● **Text to read**
Execution of notebook in Literate.jl not working but notebook executes fine in Jupyter: serialization issue

I have a julia script that executes fine and I can generate a Jupyter notebook with Literate.jl fine, if I use execute=false. If I open the generated notebook in Juptyer it executes fine. But if I specify execute=true in Literate execution fails. The problem occurs at the point where I am deserialising an MLJ model stored as a JLSO file. I get

[warn | JLSO]: UndefVarError: ##302 not defined

and the deserialised object is apparently not useable, throwing the exception caught by Literate.

Unfortunately this does not happen with every MLJ model and I’m struggling to isolate the issue. Before proceeding too far, I wanted to check if someone had some idea about what might be going on.

My models are not built using macros.

@fredrikekre @oxinabox @Pangoraw

If you can post some code that reproduces it it would be much simpler to debug.

@fredrikekre Thanks for the offer of help. I’ve pared down my original script which is copied below.

Some observations:

  • The plain booster model (from EvoTrees.jl) deserialises fine
  • If booster is wrapped in TunedModel (to give tuned_booster) the wrapped model fails to deserialise
  • If I substitute the booster model for a simpler decision tree (from MLJDecisionTreeInterface.jl) the wrapped model does not fail.
  • To re-iterate earlier comment, the plain .jl script runs fine. And the generating a Juptyer notebook with execute=false will execute fine when launched from Juptyer

To reproduce the error:

  • Name the script below “notebook.jl” and startup julia REPL from a directory containing the script
  • Create an new Julia environment with only Literate.jl in it (version 2.12.1)

● **Instructions**
(A) In the Literate.jl thread, which model fails to deserialize once it is wrapped in TunedModel?
(B) Write the next part of the Literate.jl thread, starting right after its final sentence.

● **Dataset section**
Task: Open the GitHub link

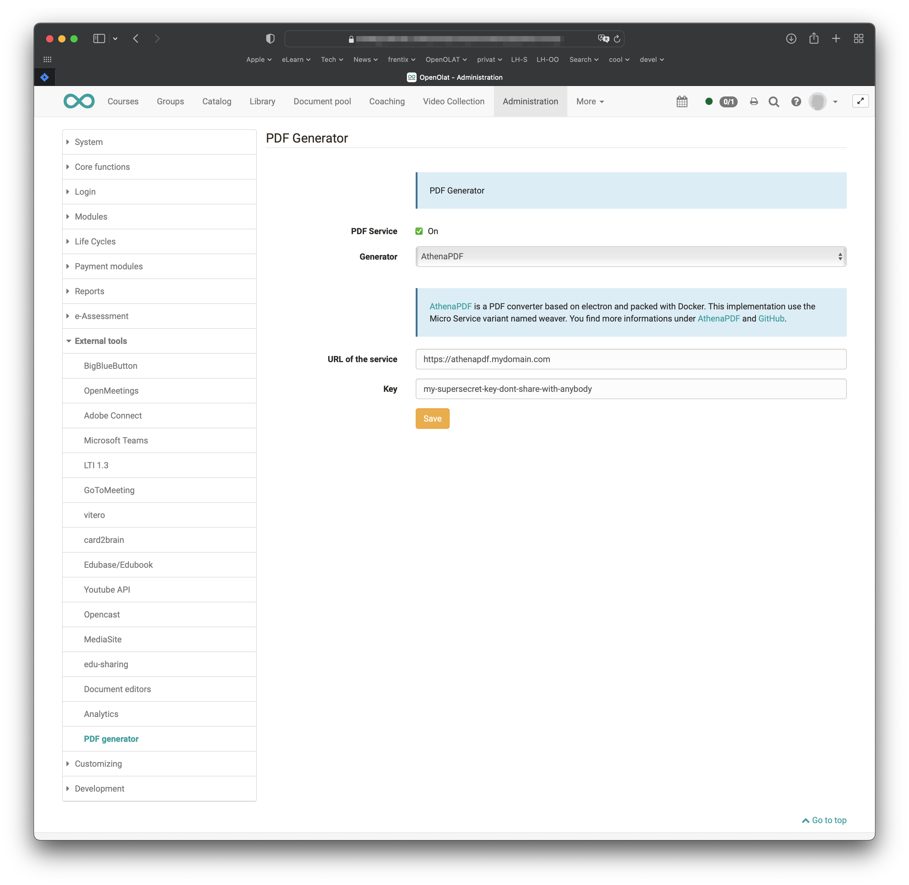Action: (771, 318)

● **Task results**
(A) The booster model from EvoTrees.jl.

(B)
  • Run using Literate; Literate.notebook("notebook.jl", ".")

The full stack trace is given under “details” at the end.

The notebook.jl script

using Pkg
Pkg.activate(temp=true)
Pkg.add(name="EvoTrees", version="0.9.4")
Pkg.add(name="MLJBase", version="0.19.6")
Pkg.add(name="MLJSerialization", version="1.1.3")

Pkg.add(name="MLJTuning", version="0.6.16")

using MLJBase
using MLJSerialization
import EvoTrees

#-

const X, y = data = make_blobs(100, 3, centers=2)

# ## booster

const Booster = EvoTrees.EvoTreeClassifier
const booster  = Booster()

mach = machine(booster, X, y) |> fit!
MLJSerialization.save("booster.jlso", mach)

# Try to deserialize:

machine("booster.jlso") # works!

# ## tuned

using MLJTuning

r1 = range(booster, :max_depth, lower=2, upper=5)
r2 = range(booster, :η, lower=-3, upper=-2, scale=x->10^x)

tuning = RandomSearch()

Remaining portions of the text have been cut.